> _Data listing_:
*** Block opens ***

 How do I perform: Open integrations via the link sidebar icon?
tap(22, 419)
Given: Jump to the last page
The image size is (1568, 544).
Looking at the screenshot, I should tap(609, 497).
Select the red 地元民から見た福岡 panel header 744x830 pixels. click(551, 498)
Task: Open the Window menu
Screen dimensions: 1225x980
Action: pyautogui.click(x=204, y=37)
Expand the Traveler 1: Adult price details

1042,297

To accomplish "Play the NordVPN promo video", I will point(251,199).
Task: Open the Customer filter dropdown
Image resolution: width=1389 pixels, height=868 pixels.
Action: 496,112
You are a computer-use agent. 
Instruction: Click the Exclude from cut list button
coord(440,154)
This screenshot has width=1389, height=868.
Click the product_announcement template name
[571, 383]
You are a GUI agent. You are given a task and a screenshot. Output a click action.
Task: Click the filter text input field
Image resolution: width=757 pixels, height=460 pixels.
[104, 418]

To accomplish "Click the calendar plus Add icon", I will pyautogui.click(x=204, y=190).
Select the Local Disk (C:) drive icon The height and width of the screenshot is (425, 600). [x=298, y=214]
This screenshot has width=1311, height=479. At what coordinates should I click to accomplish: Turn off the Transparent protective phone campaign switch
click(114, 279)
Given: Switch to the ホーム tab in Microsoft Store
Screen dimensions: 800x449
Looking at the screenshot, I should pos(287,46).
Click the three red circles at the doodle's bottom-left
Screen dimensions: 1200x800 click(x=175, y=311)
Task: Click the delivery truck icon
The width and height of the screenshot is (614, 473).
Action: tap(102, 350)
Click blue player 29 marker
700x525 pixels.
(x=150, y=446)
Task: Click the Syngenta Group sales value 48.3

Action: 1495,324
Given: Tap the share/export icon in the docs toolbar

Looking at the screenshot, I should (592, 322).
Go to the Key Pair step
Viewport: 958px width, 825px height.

*** Block closes ***

Set the entries down again precisely as they were given.

 How do I perform: Open integrations via the link sidebar icon?
tap(22, 419)
Given: Jump to the last page
The image size is (1568, 544).
Looking at the screenshot, I should tap(609, 497).
Select the red 地元民から見た福岡 panel header 744x830 pixels. click(551, 498)
Task: Open the Window menu
Screen dimensions: 1225x980
Action: pyautogui.click(x=204, y=37)
Expand the Traveler 1: Adult price details

1042,297

To accomplish "Play the NordVPN promo video", I will point(251,199).
Task: Open the Customer filter dropdown
Image resolution: width=1389 pixels, height=868 pixels.
Action: 496,112
You are a computer-use agent. 
Instruction: Click the Exclude from cut list button
coord(440,154)
This screenshot has width=1389, height=868.
Click the product_announcement template name
[571, 383]
You are a GUI agent. You are given a task and a screenshot. Output a click action.
Task: Click the filter text input field
Image resolution: width=757 pixels, height=460 pixels.
[104, 418]

To accomplish "Click the calendar plus Add icon", I will pyautogui.click(x=204, y=190).
Select the Local Disk (C:) drive icon The height and width of the screenshot is (425, 600). [x=298, y=214]
This screenshot has width=1311, height=479. At what coordinates should I click to accomplish: Turn off the Transparent protective phone campaign switch
click(114, 279)
Given: Switch to the ホーム tab in Microsoft Store
Screen dimensions: 800x449
Looking at the screenshot, I should pos(287,46).
Click the three red circles at the doodle's bottom-left
Screen dimensions: 1200x800 click(x=175, y=311)
Task: Click the delivery truck icon
The width and height of the screenshot is (614, 473).
Action: tap(102, 350)
Click blue player 29 marker
700x525 pixels.
(x=150, y=446)
Task: Click the Syngenta Group sales value 48.3

Action: 1495,324
Given: Tap the share/export icon in the docs toolbar

Looking at the screenshot, I should (592, 322).
Go to the Key Pair step
Viewport: 958px width, 825px height.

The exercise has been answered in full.